= Susan Hackwood =

Susan Hackwood is an English-born engineer and academic administrator. She is a professor and researcher of electrical engineering at University of California, Riverside (UCR), credited for introducing the concept of electrowetting with Gerardo Beni in 1981. She was the executive director of the California Council on Science and Technology (CCST) 1995-2018. She also serves as director of her university's "Science to Policy" program.

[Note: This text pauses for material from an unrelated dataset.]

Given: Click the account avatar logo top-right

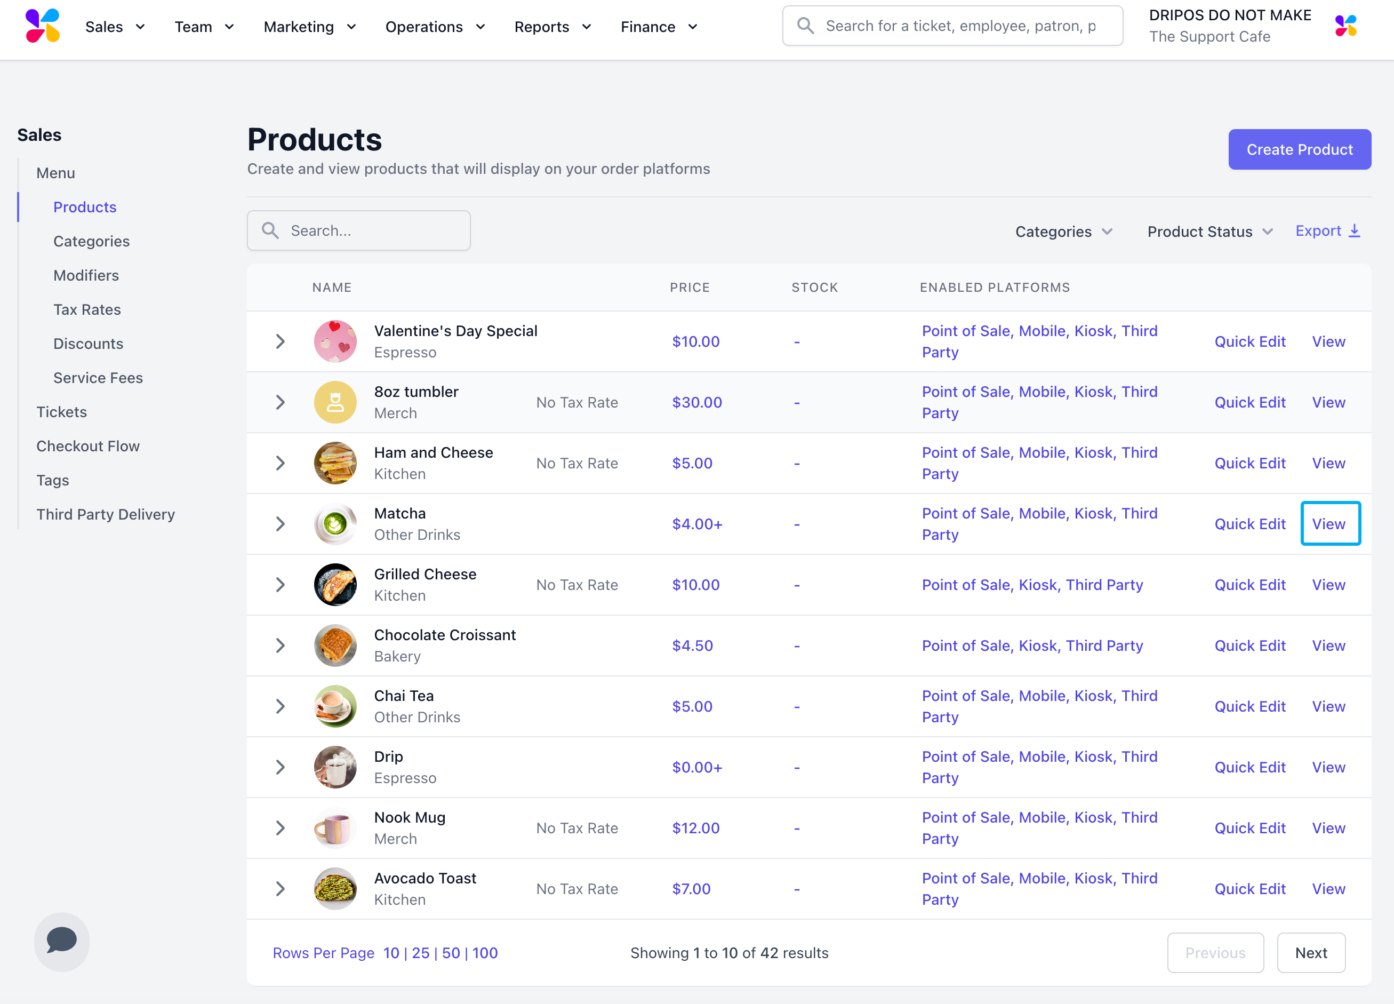Looking at the screenshot, I should click(1345, 26).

Hackwood is married to Gerardo Beni. They have two children, Catherine and Juliet.

==Education==
In 1976, Hackwood began studying for the bachelor of science in combined science at DeMontfort University in Leicester, UK. She finished it with honours in 1979. She received a Ph.D. in solid state ionics from De Montfort University in 1979. During the PhD, she had also worked at UC Berkeley and Chalmers Institute of Technology in Gothenburg, Sweden. She later worked at AT&T Bell Laboratories and completed postdoctoral research in solid-state device physics there in 1980.

==Career==
From 1984 to 1989, she was a professor at UC Santa Barbara. She became the founding dean of the UC Riverside College of Engineering in 1990. Since 1995, she has been professor in electrical engineering at UCR.

From 1995 to 2018, Hackwood was Executive Director of the California Council on Science and Technology.

== Organization work ==
Hackwood co-founded the Journal of Robotic Systems.

She is director of the "Science to Policy" program at the University of California, Riverside. Hackwood has served as the chair of the board of governors of the U.S.–Mexico Foundation for Science. She is on the board of directors of the World Telehealth Initiative.

== Honors and recognition ==
Hackwood is a Fellow of the American Association for the Advancement of Science since 1998, and, also since 1998, of the Institute of Electrical and Electronics Engineers. She has been awarded honorary doctorates from De Montfort University and Worcester Polytechnic Institute.